WHAT THE EXERCISE ASKS: Return the records verbatim, starting with the line that contains "This screenshot has width=800, height=682." and going on through the line that contains "tap(27, 329)", both lines included, and omit the pictures from your answer.

MATERIAL FOR THIS TASK:
◇ ◇ ◇ ◇ ◇

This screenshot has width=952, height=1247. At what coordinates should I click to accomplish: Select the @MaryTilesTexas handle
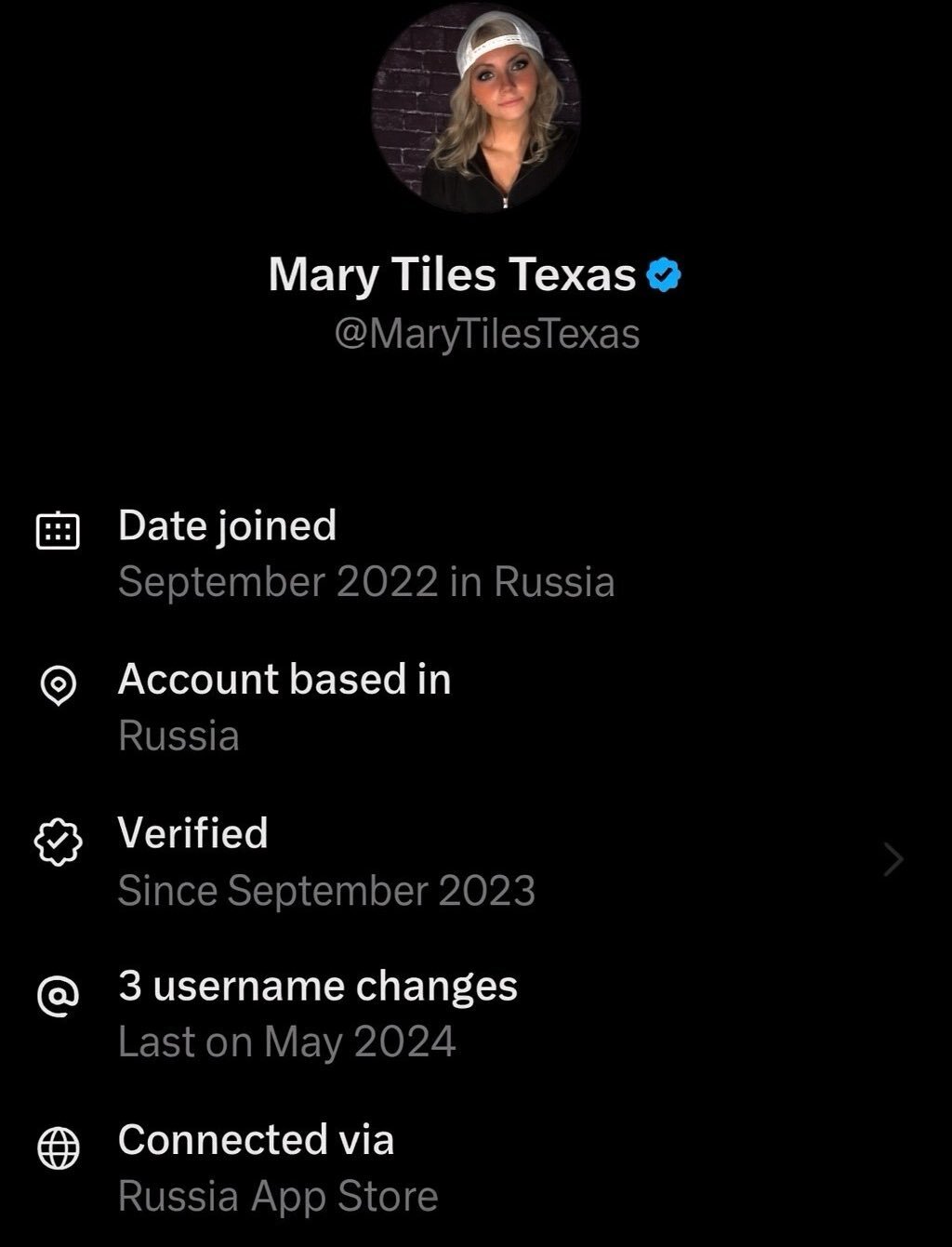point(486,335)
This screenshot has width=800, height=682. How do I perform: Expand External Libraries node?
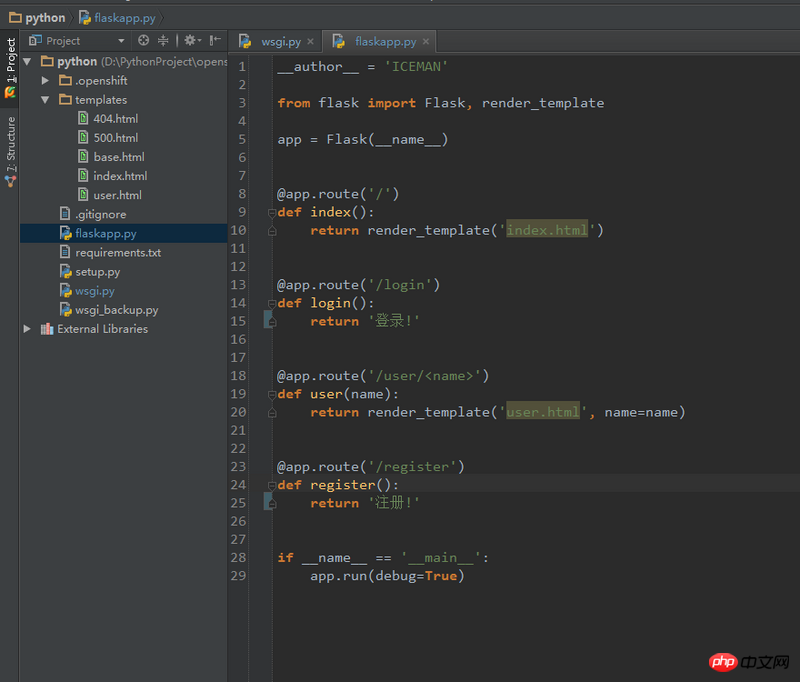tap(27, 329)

◇ ◇ ◇ ◇ ◇

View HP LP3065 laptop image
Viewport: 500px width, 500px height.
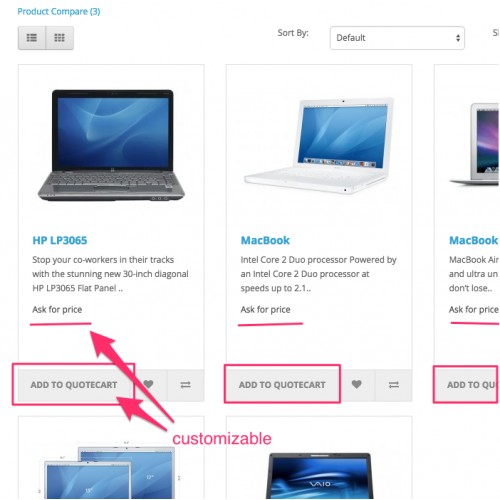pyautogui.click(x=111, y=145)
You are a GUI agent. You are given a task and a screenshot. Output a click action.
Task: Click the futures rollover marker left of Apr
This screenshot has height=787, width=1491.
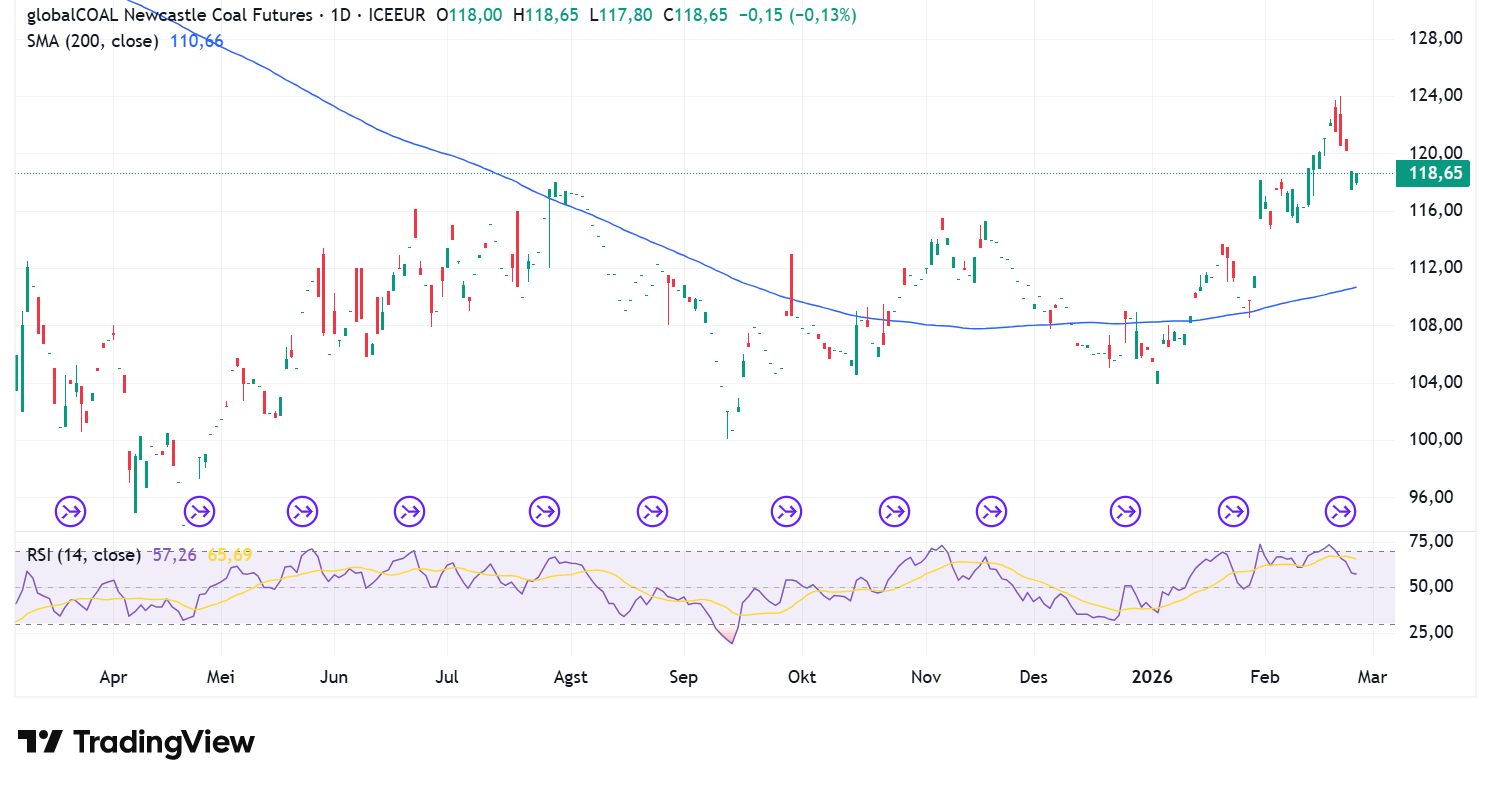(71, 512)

◇ ◇ ◇ ◇ ◇

RESULT OF THE EXERCISE:
This screenshot has width=800, height=682. How do I perform: Expand External Libraries node?
tap(27, 329)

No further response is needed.